--- GIVEN ENTRIES Enclosed Below ---
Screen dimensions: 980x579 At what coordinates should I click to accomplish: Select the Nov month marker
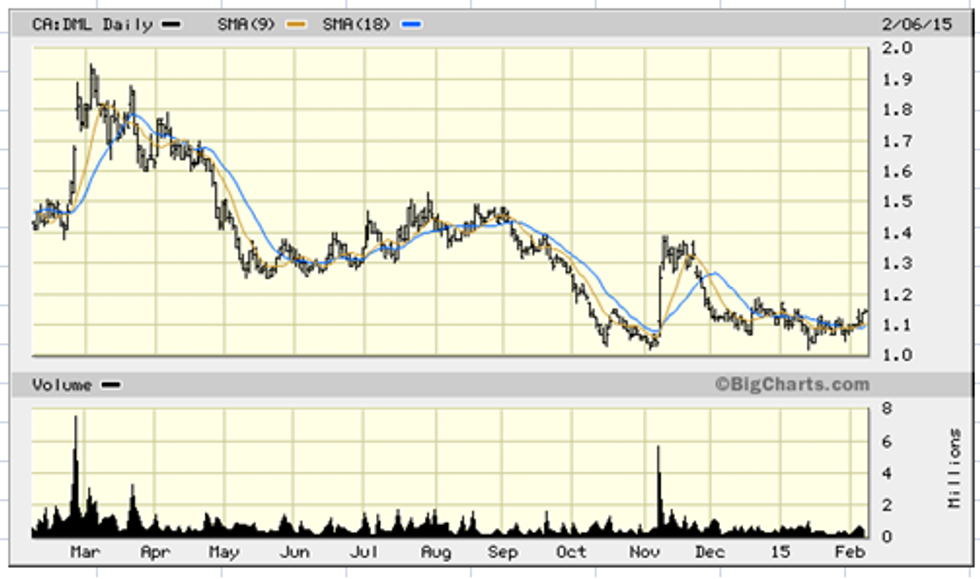point(642,552)
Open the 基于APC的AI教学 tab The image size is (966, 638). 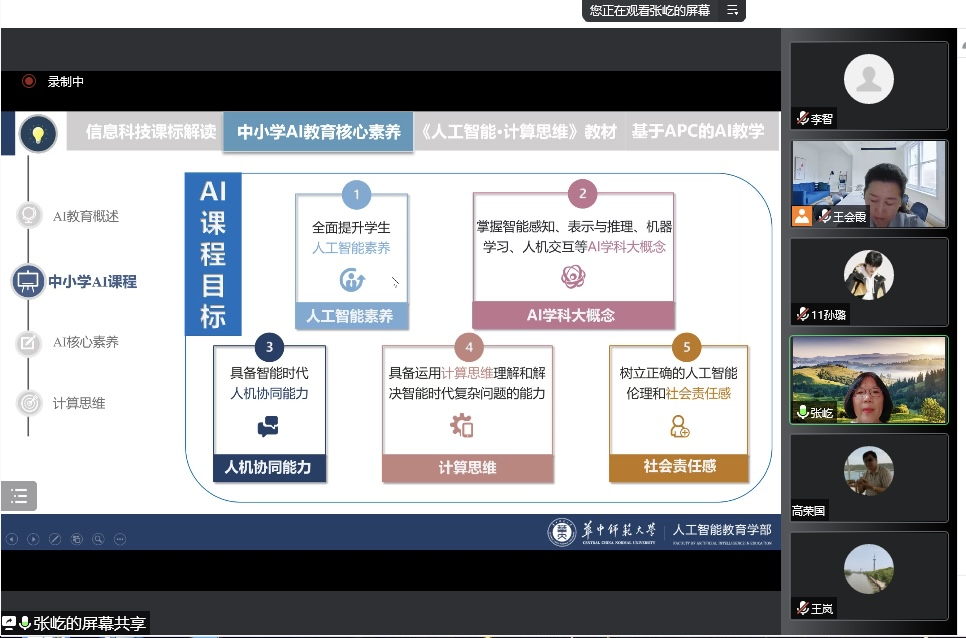(x=698, y=132)
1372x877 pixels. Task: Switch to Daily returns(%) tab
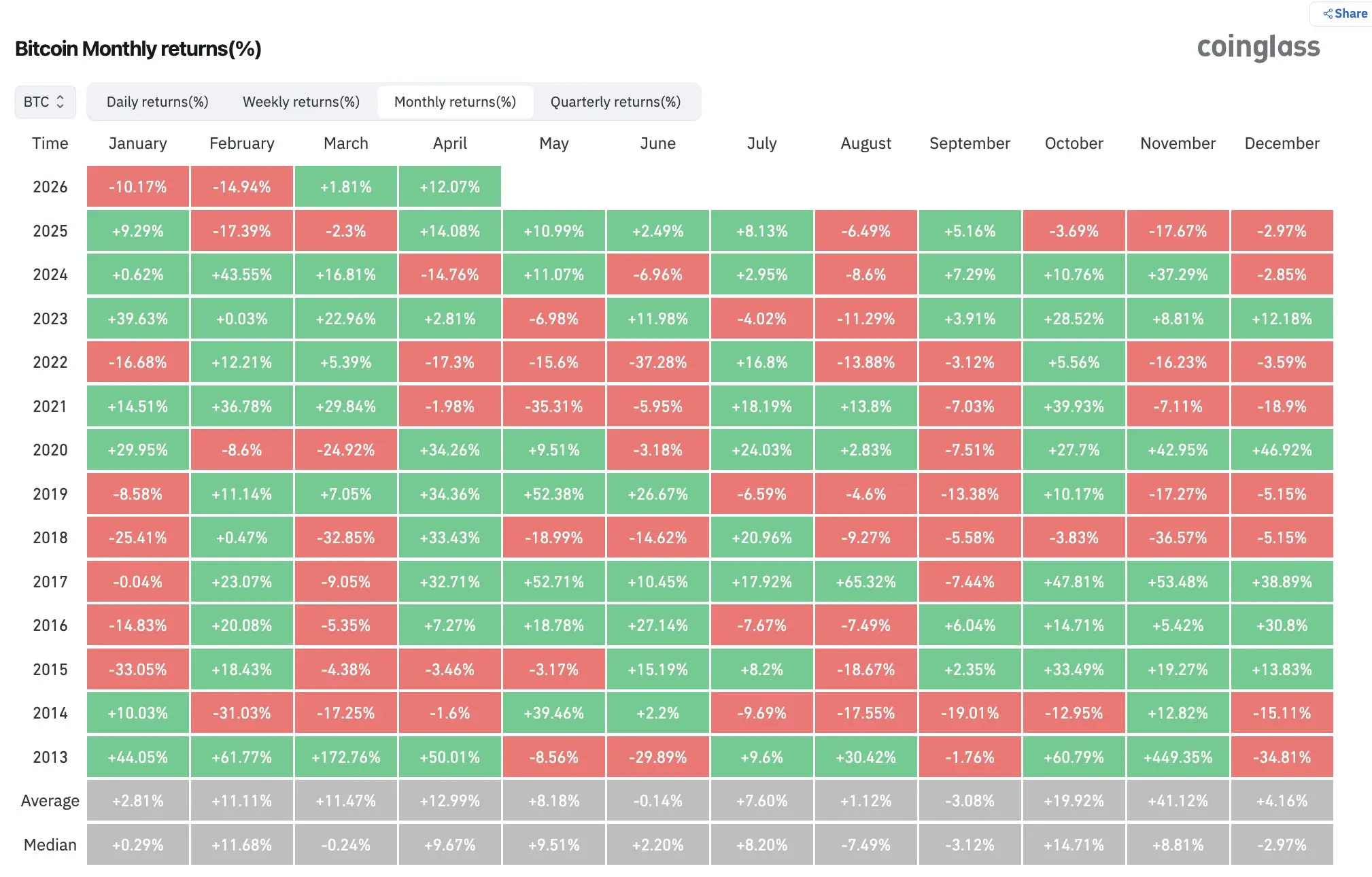coord(158,102)
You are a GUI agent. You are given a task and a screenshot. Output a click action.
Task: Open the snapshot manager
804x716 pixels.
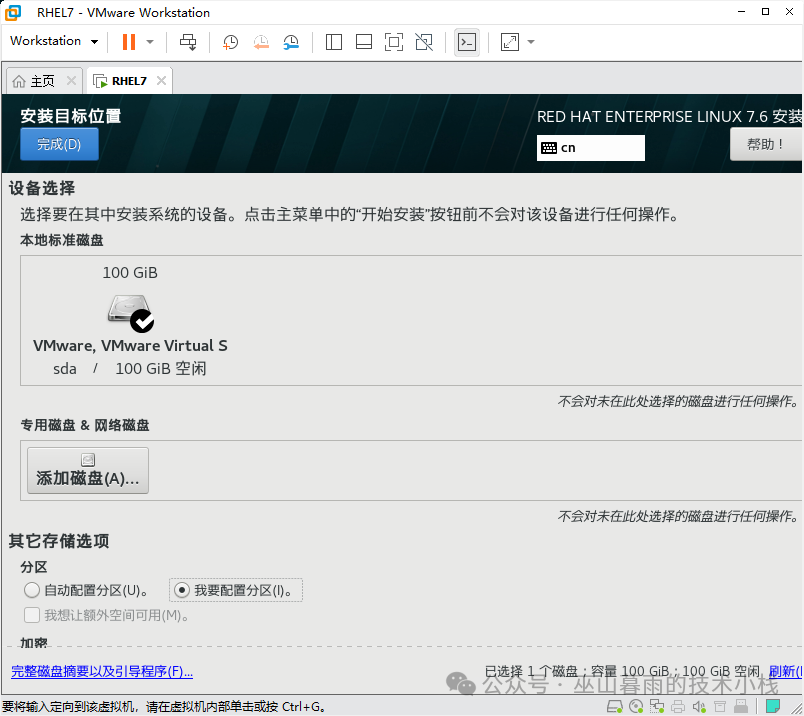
--- End of Enclosed GIVEN ENTRIES ---
INSTRUCTIONS TO FOLLOW = From the line with "1372x877 pixels. Task: Switch" to the final line of the entries above, reproduce each line exactly and nothing else; the pictures stay out.

EXERCISE RESULT =
1372x877 pixels. Task: Switch to Daily returns(%) tab
coord(158,102)
You are a GUI agent. You are given a task and a screenshot. Output a click action.
Task: Open the snapshot manager
804x716 pixels.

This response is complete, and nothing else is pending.